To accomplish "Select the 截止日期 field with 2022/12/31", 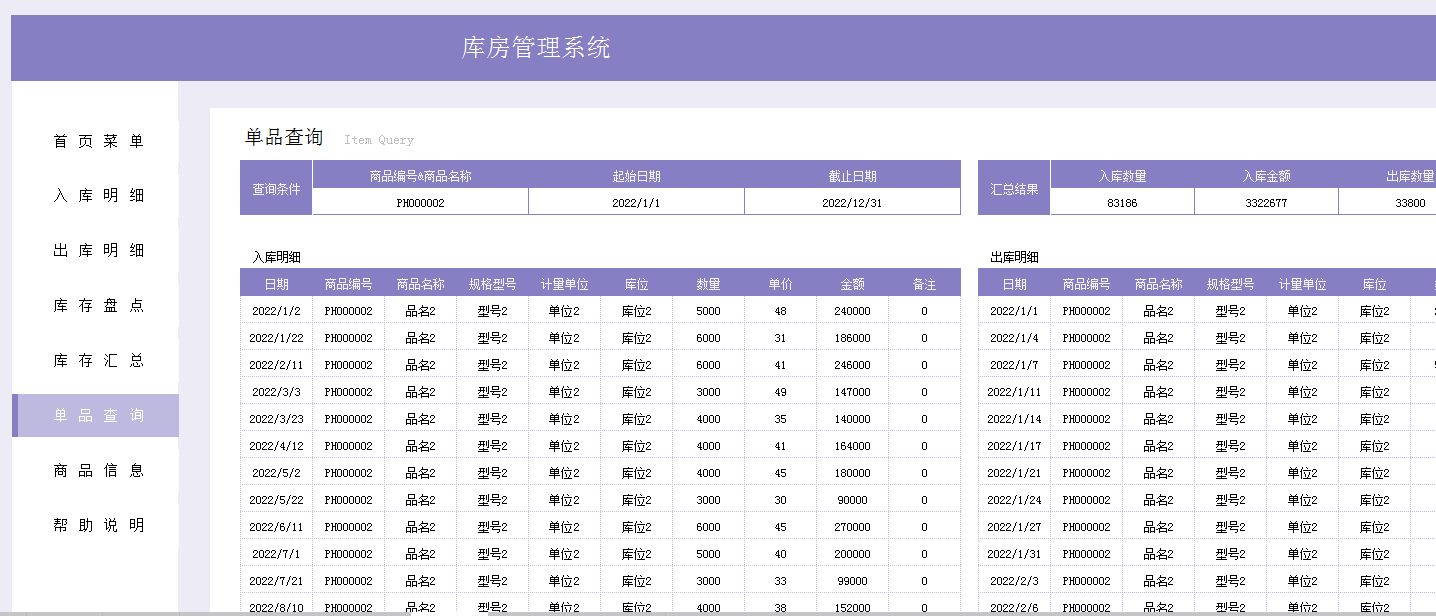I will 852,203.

--

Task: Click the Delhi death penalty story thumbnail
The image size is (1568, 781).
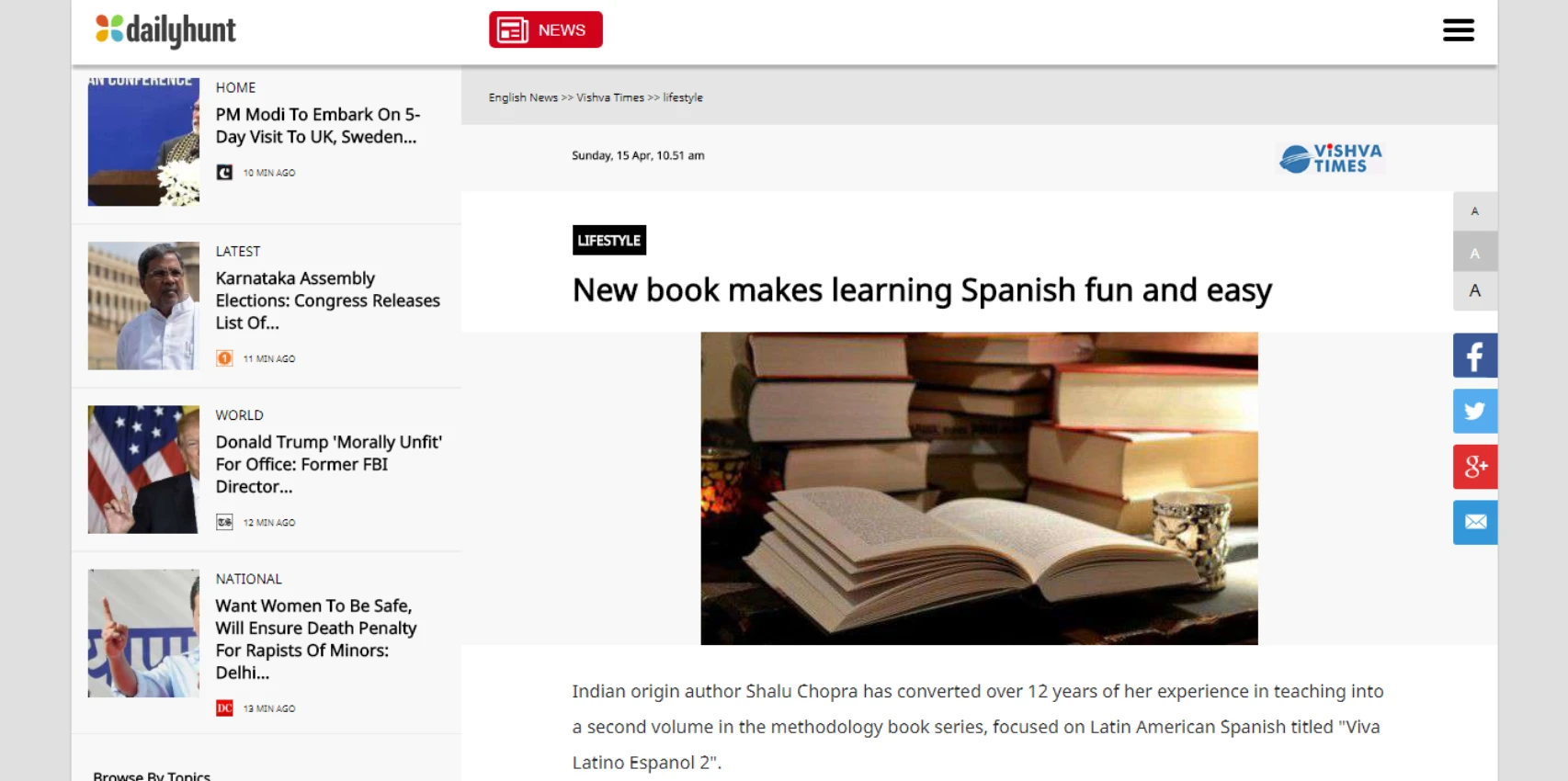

* * *

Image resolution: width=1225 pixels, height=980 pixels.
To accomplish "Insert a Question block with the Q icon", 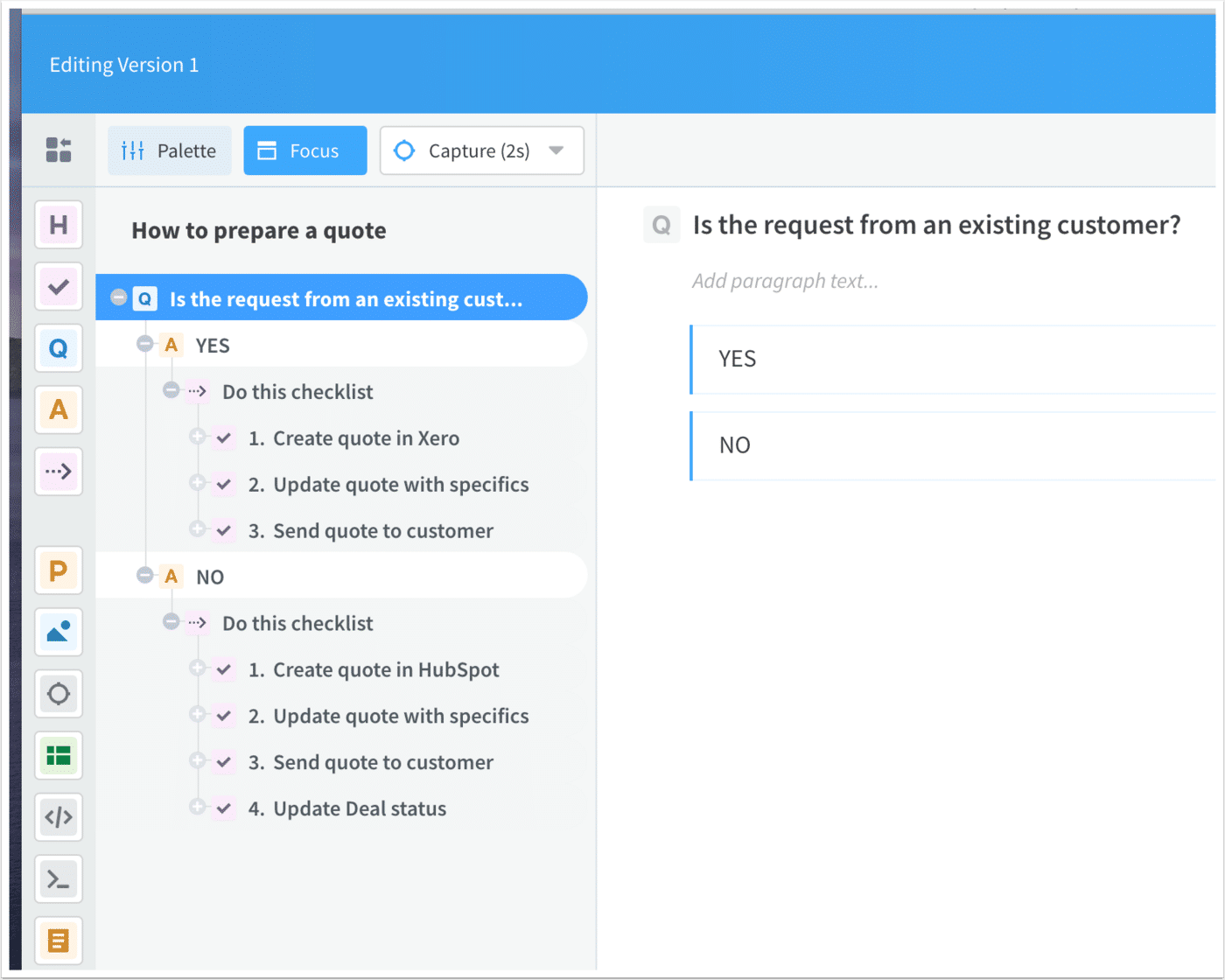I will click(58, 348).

**Work to complete:** Beginning with the line containing "Task: Click the" in the material above, copy every line exactly until you have copied the line containing "The image size is (1568, 781).".

**Solved problem:**
Task: Click the Delhi death penalty story thumbnail
The image size is (1568, 781).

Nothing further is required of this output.